DV ACT (W&c)
Story : Zainabu Issah
THE Domestic Violence Act (DVA) was passed by Parliament on February 21, 2007 as a positive step to confront the issue of various forms of violence against women and girls, especially in the domestic setting.
The law is also meant to offer a holistic and effective legal framework for addressing domestic violence in Ghana, provide broad redress for cases of domestic violence, sanction perpetrators and provide protective remedy for victims in order to improve Ghana’s compliance with its legal obligations under international human rights standards.
It also contains provisions that criminalise various acts of violence, such as physical and sexual assault within or outside marriage and between individuals in a domestic relationship, including family and non-family members, such as house helps and people who do not physically live together. It also criminalises economic and psychological abuse, intimidation and harassment and makes provision for protection orders, psychological and rehabilitative services for victims or perpetrators and processes for promotion of reconciliation.

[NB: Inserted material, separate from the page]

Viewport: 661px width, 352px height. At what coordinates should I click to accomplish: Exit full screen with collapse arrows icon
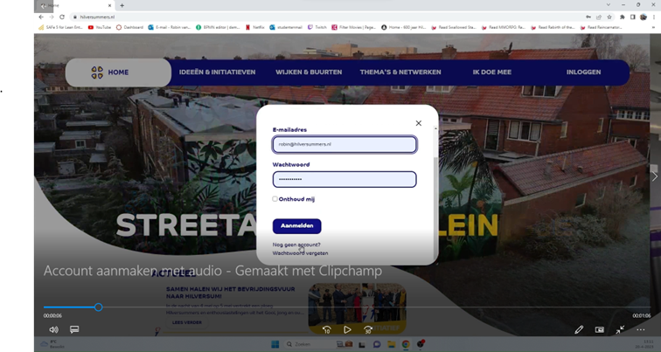coord(620,329)
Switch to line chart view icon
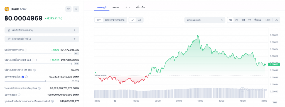 pyautogui.click(x=132, y=20)
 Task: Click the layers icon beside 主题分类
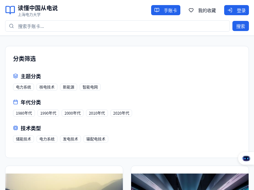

To step up education on the need to curb domestic violence, ActionAid Ghana, in commemorating this year’s 16 days of activism against gender-based violence in Ghana, staged a play in Accra to demonstrate how violence in the home affects the lives of families, especially the children.
The play, entitled,”Down Memory Lane In The Fight Against Domestic Violence”, was also to offer an interactive platform for discussions on issues that constitute domestic violence and how to prevent and report such cases.
The Women’s Right and Policy Advisor of ActionAid Ghana, Ms Selina Owusu, stressed the need for the passage of the Legislative Instrument (LI) to operationalise and implement the DVA.
She also called on the Ministry of Women and Children’s Affairs (MOWAC) and the Attorney-General’s Department to work closely together for the passage of the instrument.
“We are not oblivious of the fact that many laws in Ghana lack the institutional framework to fully implement them because of the lack of finance and other resources. We would, therefore, like to add that when the LI is passed, adequate financial resources, as well as the needed infrastructure, should be made available for the effective implementation of the law,” she explained.
Ms Owusu made reference to the 2012 national budget and said it did not make specific allocations for the provision of the needed infrastructure as provided in the law, adding, “ We think this is an anomaly that should be corrected immediately, so that when the LI is finally passed, resources will be available for its full operationalisation.”
She called for more support from organisations to build offices of the Domestic Violence and Victims Support Unit (DOVVSU) in the rural areas and also equip those offices with human and material resources, so that victims can easily access the offices.